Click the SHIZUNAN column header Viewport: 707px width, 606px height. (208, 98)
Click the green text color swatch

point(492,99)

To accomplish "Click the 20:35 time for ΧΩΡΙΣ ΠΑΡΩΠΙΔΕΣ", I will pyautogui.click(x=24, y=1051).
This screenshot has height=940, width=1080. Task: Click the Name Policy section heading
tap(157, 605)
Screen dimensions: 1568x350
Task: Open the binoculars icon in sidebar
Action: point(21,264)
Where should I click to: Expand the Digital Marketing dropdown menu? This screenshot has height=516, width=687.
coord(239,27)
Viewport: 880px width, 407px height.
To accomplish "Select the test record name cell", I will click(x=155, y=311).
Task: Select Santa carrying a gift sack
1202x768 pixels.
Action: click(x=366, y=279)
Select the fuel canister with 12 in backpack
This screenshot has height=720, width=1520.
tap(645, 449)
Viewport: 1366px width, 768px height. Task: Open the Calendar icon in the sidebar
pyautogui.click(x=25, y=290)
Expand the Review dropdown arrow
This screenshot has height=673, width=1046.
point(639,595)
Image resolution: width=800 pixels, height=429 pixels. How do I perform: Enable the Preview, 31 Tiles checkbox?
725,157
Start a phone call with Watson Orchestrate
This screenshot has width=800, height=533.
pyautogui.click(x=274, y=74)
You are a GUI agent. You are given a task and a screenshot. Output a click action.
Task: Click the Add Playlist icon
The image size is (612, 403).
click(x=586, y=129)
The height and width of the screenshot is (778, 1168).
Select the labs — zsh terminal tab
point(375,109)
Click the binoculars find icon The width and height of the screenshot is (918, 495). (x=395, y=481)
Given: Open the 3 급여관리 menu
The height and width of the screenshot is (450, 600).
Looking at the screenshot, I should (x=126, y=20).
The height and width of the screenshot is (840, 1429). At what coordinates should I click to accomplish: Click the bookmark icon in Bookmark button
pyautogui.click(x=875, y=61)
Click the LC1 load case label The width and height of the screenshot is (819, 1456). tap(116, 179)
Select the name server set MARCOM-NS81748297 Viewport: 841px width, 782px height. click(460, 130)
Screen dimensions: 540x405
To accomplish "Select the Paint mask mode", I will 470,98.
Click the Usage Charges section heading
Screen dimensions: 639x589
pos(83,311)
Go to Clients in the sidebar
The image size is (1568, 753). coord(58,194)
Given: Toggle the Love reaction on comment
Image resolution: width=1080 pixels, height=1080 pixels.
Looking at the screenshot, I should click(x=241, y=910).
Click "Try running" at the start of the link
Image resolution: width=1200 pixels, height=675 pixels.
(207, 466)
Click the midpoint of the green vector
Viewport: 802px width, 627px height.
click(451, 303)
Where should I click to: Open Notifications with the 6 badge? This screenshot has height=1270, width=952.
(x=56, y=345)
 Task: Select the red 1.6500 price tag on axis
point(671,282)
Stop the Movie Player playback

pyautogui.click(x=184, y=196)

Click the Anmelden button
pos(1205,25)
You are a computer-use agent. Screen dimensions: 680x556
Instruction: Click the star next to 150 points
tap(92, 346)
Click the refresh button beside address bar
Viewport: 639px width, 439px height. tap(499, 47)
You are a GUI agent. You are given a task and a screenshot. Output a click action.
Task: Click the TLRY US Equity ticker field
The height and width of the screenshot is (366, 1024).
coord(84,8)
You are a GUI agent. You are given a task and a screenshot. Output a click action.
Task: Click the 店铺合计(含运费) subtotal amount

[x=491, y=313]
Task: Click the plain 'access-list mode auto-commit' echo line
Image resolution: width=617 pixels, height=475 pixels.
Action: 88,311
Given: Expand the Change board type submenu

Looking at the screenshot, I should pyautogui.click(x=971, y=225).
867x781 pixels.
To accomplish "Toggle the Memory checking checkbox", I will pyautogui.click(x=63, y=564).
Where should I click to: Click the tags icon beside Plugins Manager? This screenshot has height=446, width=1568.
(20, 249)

_ _ _ _

- _ASSIGNMENT_
All of the records above should be transcribed exactly.

- _ANSWER SPACE_
Click the SHIZUNAN column header Viewport: 707px width, 606px height. (208, 98)
Click the green text color swatch

point(492,99)

To accomplish "Click the 20:35 time for ΧΩΡΙΣ ΠΑΡΩΠΙΔΕΣ", I will pyautogui.click(x=24, y=1051).
This screenshot has height=940, width=1080. Task: Click the Name Policy section heading
tap(157, 605)
Screen dimensions: 1568x350
Task: Open the binoculars icon in sidebar
Action: point(21,264)
Where should I click to: Expand the Digital Marketing dropdown menu? This screenshot has height=516, width=687.
coord(239,27)
Viewport: 880px width, 407px height.
To accomplish "Select the test record name cell", I will click(x=155, y=311).
Task: Select Santa carrying a gift sack
1202x768 pixels.
Action: click(x=366, y=279)
Select the fuel canister with 12 in backpack
This screenshot has height=720, width=1520.
tap(645, 449)
Viewport: 1366px width, 768px height. Task: Open the Calendar icon in the sidebar
pyautogui.click(x=25, y=290)
Expand the Review dropdown arrow
This screenshot has height=673, width=1046.
point(639,595)
Image resolution: width=800 pixels, height=429 pixels. How do I perform: Enable the Preview, 31 Tiles checkbox?
725,157
Start a phone call with Watson Orchestrate
This screenshot has width=800, height=533.
pyautogui.click(x=274, y=74)
You are a GUI agent. You are given a task and a screenshot. Output a click action.
Task: Click the Add Playlist icon
The image size is (612, 403).
click(x=586, y=129)
The height and width of the screenshot is (778, 1168).
Select the labs — zsh terminal tab
point(375,109)
Click the binoculars find icon The width and height of the screenshot is (918, 495). (x=395, y=481)
Given: Open the 3 급여관리 menu
The height and width of the screenshot is (450, 600).
Looking at the screenshot, I should (x=126, y=20).
The height and width of the screenshot is (840, 1429). At what coordinates should I click to accomplish: Click the bookmark icon in Bookmark button
pyautogui.click(x=875, y=61)
Click the LC1 load case label The width and height of the screenshot is (819, 1456). tap(116, 179)
Select the name server set MARCOM-NS81748297 Viewport: 841px width, 782px height. click(460, 130)
Screen dimensions: 540x405
To accomplish "Select the Paint mask mode", I will 470,98.
Click the Usage Charges section heading
Screen dimensions: 639x589
pos(83,311)
Go to Clients in the sidebar
The image size is (1568, 753). coord(58,194)
Given: Toggle the Love reaction on comment
Image resolution: width=1080 pixels, height=1080 pixels.
Looking at the screenshot, I should click(x=241, y=910).
Click "Try running" at the start of the link
Image resolution: width=1200 pixels, height=675 pixels.
(207, 466)
Click the midpoint of the green vector
Viewport: 802px width, 627px height.
click(451, 303)
Where should I click to: Open Notifications with the 6 badge? This screenshot has height=1270, width=952.
(x=56, y=345)
 Task: Select the red 1.6500 price tag on axis
point(671,282)
Stop the Movie Player playback

pyautogui.click(x=184, y=196)

Click the Anmelden button
pos(1205,25)
You are a computer-use agent. Screen dimensions: 680x556
Instruction: Click the star next to 150 points
tap(92, 346)
Click the refresh button beside address bar
Viewport: 639px width, 439px height. tap(499, 47)
You are a GUI agent. You are given a task and a screenshot. Output a click action.
Task: Click the TLRY US Equity ticker field
The height and width of the screenshot is (366, 1024).
coord(84,8)
You are a GUI agent. You are given a task and a screenshot. Output a click action.
Task: Click the 店铺合计(含运费) subtotal amount

[x=491, y=313]
Task: Click the plain 'access-list mode auto-commit' echo line
Image resolution: width=617 pixels, height=475 pixels.
Action: 88,311
Given: Expand the Change board type submenu

Looking at the screenshot, I should pyautogui.click(x=971, y=225).
867x781 pixels.
To accomplish "Toggle the Memory checking checkbox", I will pyautogui.click(x=63, y=564).
Where should I click to: Click the tags icon beside Plugins Manager? This screenshot has height=446, width=1568.
(20, 249)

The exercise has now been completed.